▶ _What you are asked to do_: What you output should match the data below exactly.

▶ _Records for this exercise_:

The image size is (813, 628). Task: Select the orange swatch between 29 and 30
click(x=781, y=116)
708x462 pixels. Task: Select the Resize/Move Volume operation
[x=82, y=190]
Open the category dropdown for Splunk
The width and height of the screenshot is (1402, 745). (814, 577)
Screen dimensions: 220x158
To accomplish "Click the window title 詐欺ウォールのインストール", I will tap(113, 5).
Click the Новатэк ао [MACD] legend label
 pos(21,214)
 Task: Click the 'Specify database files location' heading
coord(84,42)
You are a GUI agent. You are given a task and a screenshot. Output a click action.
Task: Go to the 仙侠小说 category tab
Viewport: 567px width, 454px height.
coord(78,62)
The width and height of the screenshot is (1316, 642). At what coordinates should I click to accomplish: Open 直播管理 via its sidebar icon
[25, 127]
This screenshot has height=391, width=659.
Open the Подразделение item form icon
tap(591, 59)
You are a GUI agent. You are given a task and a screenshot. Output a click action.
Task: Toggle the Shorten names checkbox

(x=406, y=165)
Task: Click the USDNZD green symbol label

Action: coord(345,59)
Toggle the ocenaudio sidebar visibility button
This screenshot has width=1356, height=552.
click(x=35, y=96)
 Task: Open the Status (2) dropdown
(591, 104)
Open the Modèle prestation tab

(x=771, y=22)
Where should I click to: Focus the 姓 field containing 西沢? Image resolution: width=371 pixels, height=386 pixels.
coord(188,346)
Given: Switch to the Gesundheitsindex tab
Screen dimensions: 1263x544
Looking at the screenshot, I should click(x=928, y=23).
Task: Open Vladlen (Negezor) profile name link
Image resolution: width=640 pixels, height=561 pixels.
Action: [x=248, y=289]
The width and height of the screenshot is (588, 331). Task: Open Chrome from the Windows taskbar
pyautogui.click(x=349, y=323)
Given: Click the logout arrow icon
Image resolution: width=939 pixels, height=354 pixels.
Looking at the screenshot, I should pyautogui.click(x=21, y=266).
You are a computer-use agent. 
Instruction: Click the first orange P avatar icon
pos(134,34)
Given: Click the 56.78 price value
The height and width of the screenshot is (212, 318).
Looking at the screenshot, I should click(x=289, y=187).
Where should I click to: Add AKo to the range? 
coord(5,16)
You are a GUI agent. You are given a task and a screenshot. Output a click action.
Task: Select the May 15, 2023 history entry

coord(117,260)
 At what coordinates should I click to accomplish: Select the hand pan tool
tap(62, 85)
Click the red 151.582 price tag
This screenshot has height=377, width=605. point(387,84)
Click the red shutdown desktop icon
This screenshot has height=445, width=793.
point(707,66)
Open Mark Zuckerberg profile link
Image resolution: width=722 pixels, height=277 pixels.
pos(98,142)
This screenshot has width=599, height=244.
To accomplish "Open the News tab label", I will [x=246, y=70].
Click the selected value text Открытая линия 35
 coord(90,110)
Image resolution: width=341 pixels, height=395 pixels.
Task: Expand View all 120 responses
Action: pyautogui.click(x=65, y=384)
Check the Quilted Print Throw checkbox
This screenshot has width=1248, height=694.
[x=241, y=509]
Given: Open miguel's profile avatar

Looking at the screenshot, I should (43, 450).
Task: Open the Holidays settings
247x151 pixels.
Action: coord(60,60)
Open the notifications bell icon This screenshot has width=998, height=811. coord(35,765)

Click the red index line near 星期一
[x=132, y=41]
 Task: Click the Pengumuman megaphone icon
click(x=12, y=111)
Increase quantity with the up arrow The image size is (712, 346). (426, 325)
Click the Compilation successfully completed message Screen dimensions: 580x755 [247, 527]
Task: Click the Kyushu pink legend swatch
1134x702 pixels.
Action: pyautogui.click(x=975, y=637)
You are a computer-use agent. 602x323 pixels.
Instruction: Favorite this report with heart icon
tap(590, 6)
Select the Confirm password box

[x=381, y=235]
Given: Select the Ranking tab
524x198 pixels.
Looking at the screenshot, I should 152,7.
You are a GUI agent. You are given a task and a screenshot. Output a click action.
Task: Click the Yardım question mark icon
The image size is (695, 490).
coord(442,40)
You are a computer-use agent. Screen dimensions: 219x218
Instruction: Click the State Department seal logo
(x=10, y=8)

▶ _Task output_:
The image size is (813, 628). Task: Select the orange swatch between 29 and 30
click(x=781, y=116)
708x462 pixels. Task: Select the Resize/Move Volume operation
[x=82, y=190]
Open the category dropdown for Splunk
The width and height of the screenshot is (1402, 745). (814, 577)
Screen dimensions: 220x158
To accomplish "Click the window title 詐欺ウォールのインストール", I will tap(113, 5).
Click the Новатэк ао [MACD] legend label
 pos(21,214)
 Task: Click the 'Specify database files location' heading
coord(84,42)
You are a GUI agent. You are given a task and a screenshot. Output a click action.
Task: Go to the 仙侠小说 category tab
Viewport: 567px width, 454px height.
coord(78,62)
The width and height of the screenshot is (1316, 642). At what coordinates should I click to accomplish: Open 直播管理 via its sidebar icon
[25, 127]
This screenshot has height=391, width=659.
Open the Подразделение item form icon
tap(591, 59)
You are a GUI agent. You are given a task and a screenshot. Output a click action.
Task: Toggle the Shorten names checkbox

(x=406, y=165)
Task: Click the USDNZD green symbol label

Action: coord(345,59)
Toggle the ocenaudio sidebar visibility button
This screenshot has width=1356, height=552.
click(x=35, y=96)
 Task: Open the Status (2) dropdown
(591, 104)
Open the Modèle prestation tab

(x=771, y=22)
Where should I click to: Focus the 姓 field containing 西沢? Image resolution: width=371 pixels, height=386 pixels.
coord(188,346)
Given: Switch to the Gesundheitsindex tab
Screen dimensions: 1263x544
Looking at the screenshot, I should click(x=928, y=23).
Task: Open Vladlen (Negezor) profile name link
Image resolution: width=640 pixels, height=561 pixels.
Action: [x=248, y=289]
The width and height of the screenshot is (588, 331). Task: Open Chrome from the Windows taskbar
pyautogui.click(x=349, y=323)
Given: Click the logout arrow icon
Image resolution: width=939 pixels, height=354 pixels.
Looking at the screenshot, I should pyautogui.click(x=21, y=266).
You are a computer-use agent. 
Instruction: Click the first orange P avatar icon
pos(134,34)
Given: Click the 56.78 price value
The height and width of the screenshot is (212, 318).
Looking at the screenshot, I should click(x=289, y=187).
Where should I click to: Add AKo to the range? 
coord(5,16)
You are a GUI agent. You are given a task and a screenshot. Output a click action.
Task: Select the May 15, 2023 history entry

coord(117,260)
 At what coordinates should I click to accomplish: Select the hand pan tool
tap(62, 85)
Click the red 151.582 price tag
This screenshot has height=377, width=605. point(387,84)
Click the red shutdown desktop icon
This screenshot has height=445, width=793.
point(707,66)
Open Mark Zuckerberg profile link
Image resolution: width=722 pixels, height=277 pixels.
pos(98,142)
This screenshot has width=599, height=244.
To accomplish "Open the News tab label", I will [x=246, y=70].
Click the selected value text Открытая линия 35
 coord(90,110)
Image resolution: width=341 pixels, height=395 pixels.
Task: Expand View all 120 responses
Action: pyautogui.click(x=65, y=384)
Check the Quilted Print Throw checkbox
This screenshot has width=1248, height=694.
[x=241, y=509]
Given: Open miguel's profile avatar

Looking at the screenshot, I should (43, 450).
Task: Open the Holidays settings
247x151 pixels.
Action: coord(60,60)
Open the notifications bell icon This screenshot has width=998, height=811. coord(35,765)

Click the red index line near 星期一
[x=132, y=41]
 Task: Click the Pengumuman megaphone icon
click(x=12, y=111)
Increase quantity with the up arrow The image size is (712, 346). (426, 325)
Click the Compilation successfully completed message Screen dimensions: 580x755 [247, 527]
Task: Click the Kyushu pink legend swatch
1134x702 pixels.
Action: pyautogui.click(x=975, y=637)
You are a computer-use agent. 602x323 pixels.
Instruction: Favorite this report with heart icon
tap(590, 6)
Select the Confirm password box

[x=381, y=235]
Given: Select the Ranking tab
524x198 pixels.
Looking at the screenshot, I should 152,7.
You are a GUI agent. You are given a task and a screenshot. Output a click action.
Task: Click the Yardım question mark icon
The image size is (695, 490).
coord(442,40)
You are a computer-use agent. Screen dimensions: 219x218
Instruction: Click the State Department seal logo
(x=10, y=8)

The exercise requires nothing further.